From simple names like the typical ‘Punjabi Dhaba’, which one can find all over, to the once well-known ‘Puran Singh da Mashhoor dhaba’ in Ambala, to Chandigarh’s famous ‘Pal Dhaba’, to the uphill attraction of ‘Giani da Dhaba’ on the Chandigarh-Shimla highway, to modern ones like ‘Dhaba Express’ near Hoshiarpur – dhaba names do carry a unique identity about themselves.
Dhabas – or roadside eateries – have been a popular attraction for decades, especially for those travelling along highways. Most of them are popular for serving hot, spicy and fresh food.
The common names that are associated with dhabas are ‘Lucky da Dhaba’, ‘Kakke da Dhaba’, ‘Pappi da Dhaba’, ‘Sher-e-Punjab’ dhaba and others. Among the unique dhaba names that one comes across while travelling in northern India are ‘Ladoo ji da Dhaba’ near Jalandhar, ‘Pahalwan dhaba’, ‘Veerji dhaba’ and others. “Dhaba names are as much an eye-catcher and an attraction as is the food that they serve. While many of the dhaba names are common ones – those that you will find after every few kilometres – some are really unique,” says Amandeep, a businessman from Chandigarh.
While dhabas along highways are popular, at certain places even within city limits, some of the dhabas have acquired a cult status. Though these city-based dhabas are more like casual restaurants rather than having the look of a rustic rural dhaba, they attract hundreds of dhaba-food hungry clients every day.
Amritsar’s most famous dhabas are ‘Bharawan da Dhaba’ and ‘Kesar dhaba’. Kesar dhaba is famous for its Laccha Paratha and Dal Makhani. Pal da Dhaba in Chandigarh is very famous for its mutton dishes. Ludhiana is another place which has a great dhaba culture. The Friends dhaba in Ludhiana is well known for its Parathas dripping in pure white ghee. While most of these dhabas are simple eating places and vegetarian, there are many dhabas that serve non-veg food. Ambala, 45 km from Chandigarh, had its ever-famous ‘Puran Singh da Mashhoor dhaba’. Jalandhar city had its popular ‘Vijay dhaba’ though other dhaba-style eateries along the Jalandhar-Ludhiana highway are now more frequented by people.
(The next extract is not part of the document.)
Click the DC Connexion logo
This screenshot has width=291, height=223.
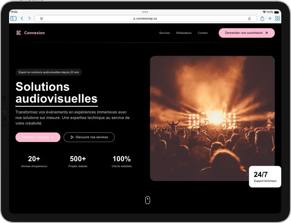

The Delhi-Ambala portion of National Highway No. 1 (NH-1) has always been a popular destination for its ever-increasing list of dhabas. Here, the likes of ‘Sukhdev dhaba’, ‘Gulshan dhaba’ and ‘Zilmil dhaba complex’ and the more refined ones like ‘Haveli’ attract thousands of people every day.
“Some of the dhabas along the Delhi highway not only provide good food at reasonable rates but also offer services like head and shoulder massage and foot massage. Some of the dhabas have interesting little shops selling things like music CDs and DVDs, ‘chooran’ and even fashion accessories,” says Aman Jaiswal, a frequent traveller on the dhaba trail.
Going on a dhaba trail is a great way to understand the culture of the local people and also to meet interesting people especially fellow travellers. It’s a great and inexpensive way to taste the local food specially in the winter months when its nice and cool and makes for a comfortable outdoor dining experience.